The following homily was preached at the Church of the Holy Innocents in Manhattan on Ash Wednesday, March 5, 2025.
Lent is upon us. And the first step in having a successful, productive Lent is getting in touch with reality. If you had a basic philosophy course, you should remember Plato’s Analogy of the Cave. Let me refresh your memory.
Socrates describes a group of people who have lived chained to the wall of a cave their whole lives long, facing a blank wall. The prisoners watch shadows projected on the wall from objects passing in front of a fire behind them; they give the shadows names—because the shadows have become reality for the prisoners. Indeed, the inmates have no desire to leave their prison, so comfortable are they with their faux existence, which, of course, they do not realize is fake. Eventually, however, they break loose of their shackles, come into the sun, and discover that what they thought was reality really wasn’t. Interestingly, not only were they not eager to escape, but their discovery of reality was not a pleasant experience for them since it required them to acknowledge that they had been deceived in their previous life.
Can you not see in those cave-dwellers so many of our contemporaries who not only live a grossly deficient form of life but who have no interest in being liberated from it and even resent the suggestion that their perception of reality is, when all is said and done, a very shadowy “unreality”? Their attachment to drugs, sex, alcohol, money and power for years on end has blinded them to the truth—the truth that they are mastered by all those attachments.

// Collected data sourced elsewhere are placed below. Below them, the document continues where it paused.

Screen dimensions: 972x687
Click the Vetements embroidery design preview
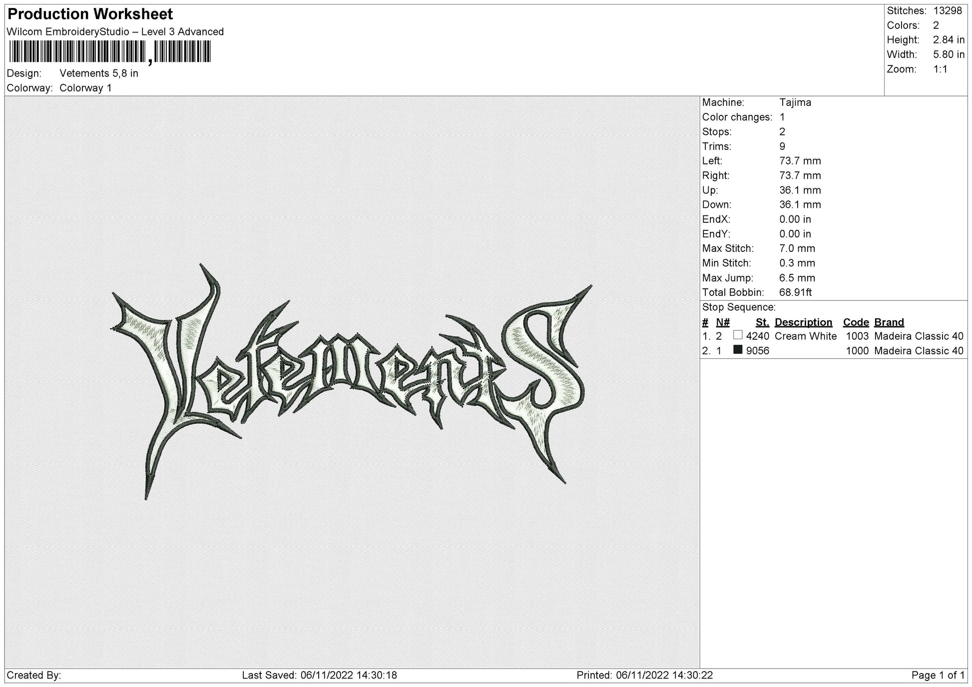(x=352, y=381)
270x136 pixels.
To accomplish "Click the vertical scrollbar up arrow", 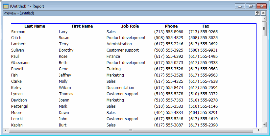I will coord(264,18).
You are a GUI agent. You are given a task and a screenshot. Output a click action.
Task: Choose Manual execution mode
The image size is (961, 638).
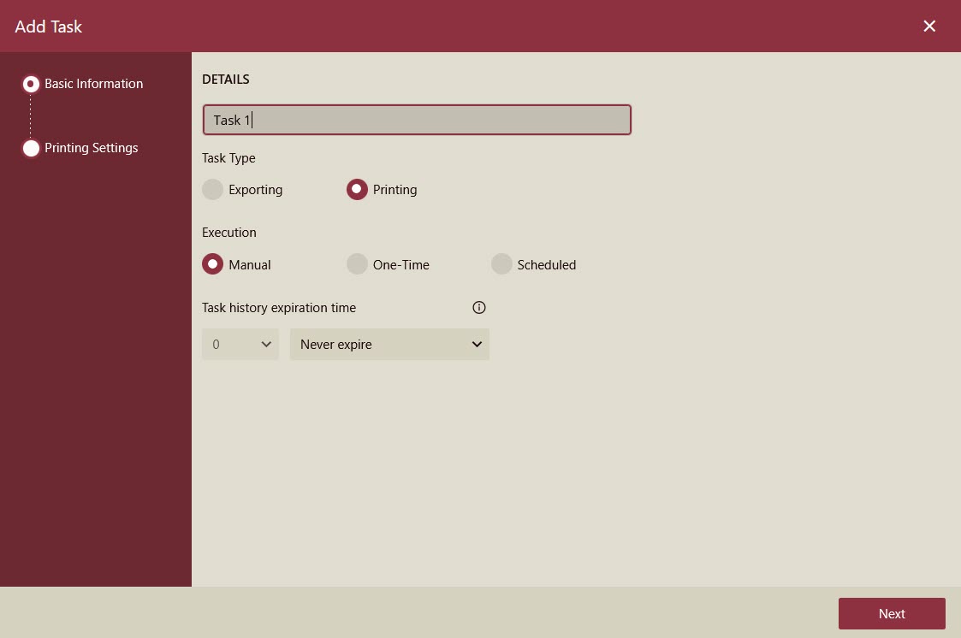point(212,264)
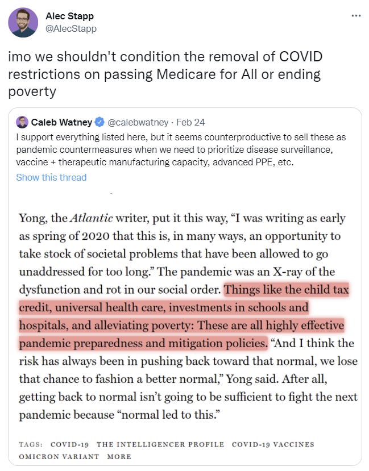The image size is (369, 471).
Task: Select THE INTELLIGENCER PROFILE tag
Action: pos(160,444)
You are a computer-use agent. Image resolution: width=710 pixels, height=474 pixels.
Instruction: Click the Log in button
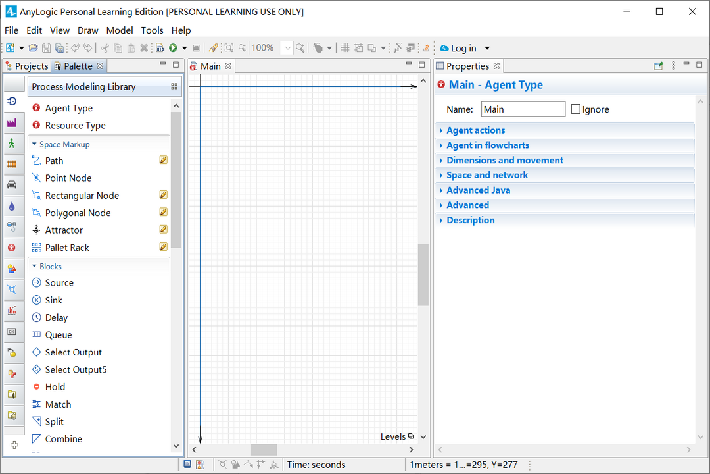point(463,48)
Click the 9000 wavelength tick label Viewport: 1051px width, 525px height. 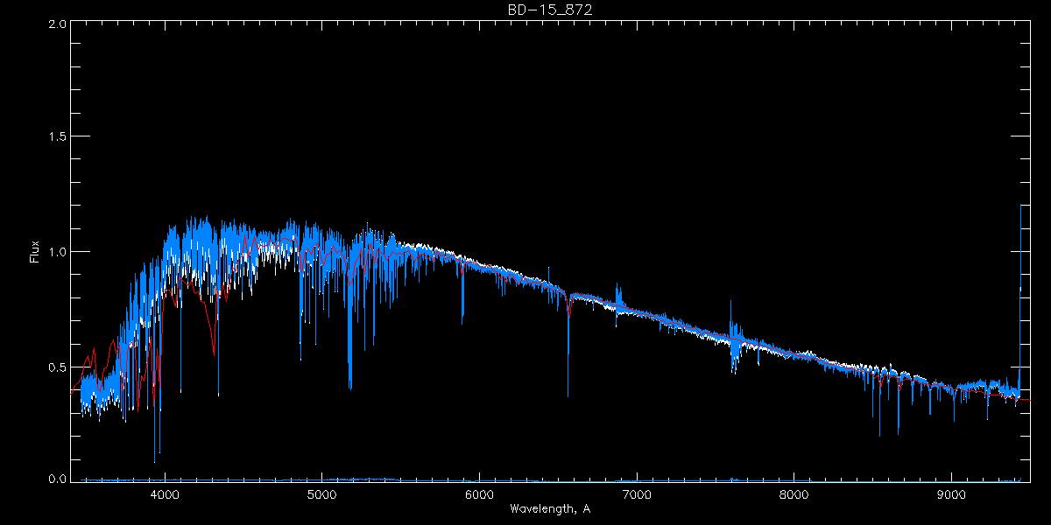(x=952, y=493)
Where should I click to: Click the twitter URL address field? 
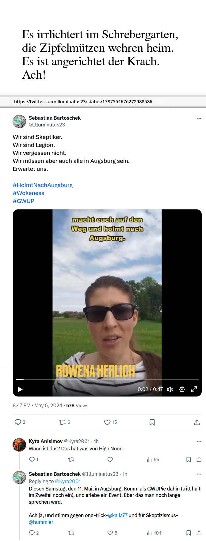[103, 102]
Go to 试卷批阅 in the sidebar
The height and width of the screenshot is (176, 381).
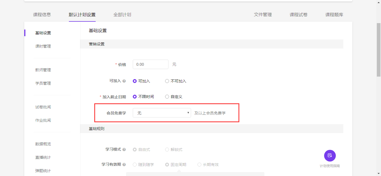43,107
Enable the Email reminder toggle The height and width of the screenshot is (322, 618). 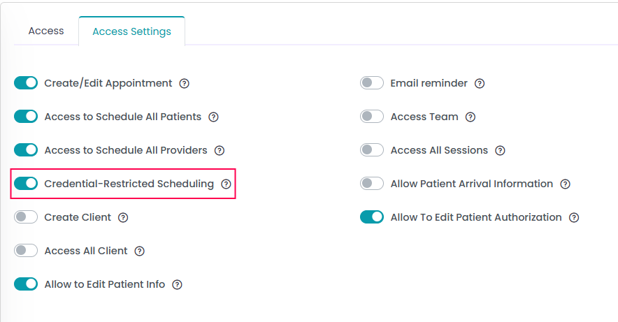click(x=372, y=83)
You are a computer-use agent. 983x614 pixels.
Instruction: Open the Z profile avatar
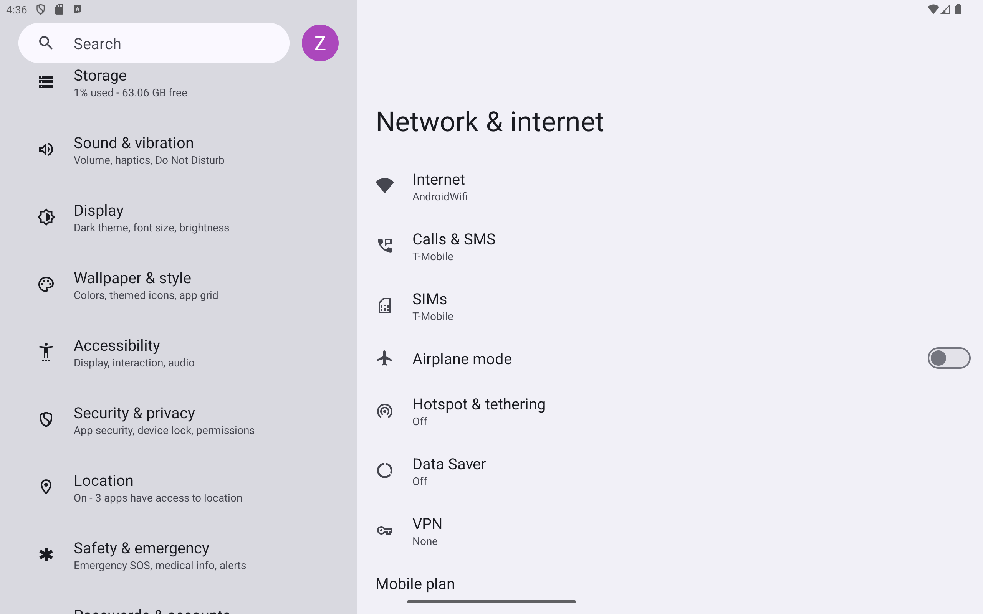point(320,43)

However, before we cast stones at the culture—or anti-culture—as a whole, we need to recall that all sin is blinding. To the extent that we are sinners—and we all are—we are often blinded to the truth of our own captivity. Lent is God’s gift to us, whereby divine grace convinces us that the so-called “new normal” is, in fact, abnormal. And then, we hear the challenging but loving voice of the Savior say to us the same words he shouted to the corpse of his friend, “Lazarus, come out!” “Come out of your unreal, superficial, deadly, and ultimately unsatisfying cave.”
As you surely know, the original purpose of Lent was to provide proximate preparation of candidates for Holy Baptism. Over time, its purpose expanded to provide all the members of the Church the opportunity to return to baptismal innocence. Which is to say, to get back on that straight and narrow road, which leads to sainthood. T. S. Eliot, in his “Four Quartets,” gives us a plan of action. The ordinary person will not experience the full grace within which the saint lives, however painfully, but will have “only hints and guesses,/ Hints followed by guesses”; anything more will come only through “prayer, observance, discipline, thought and action.”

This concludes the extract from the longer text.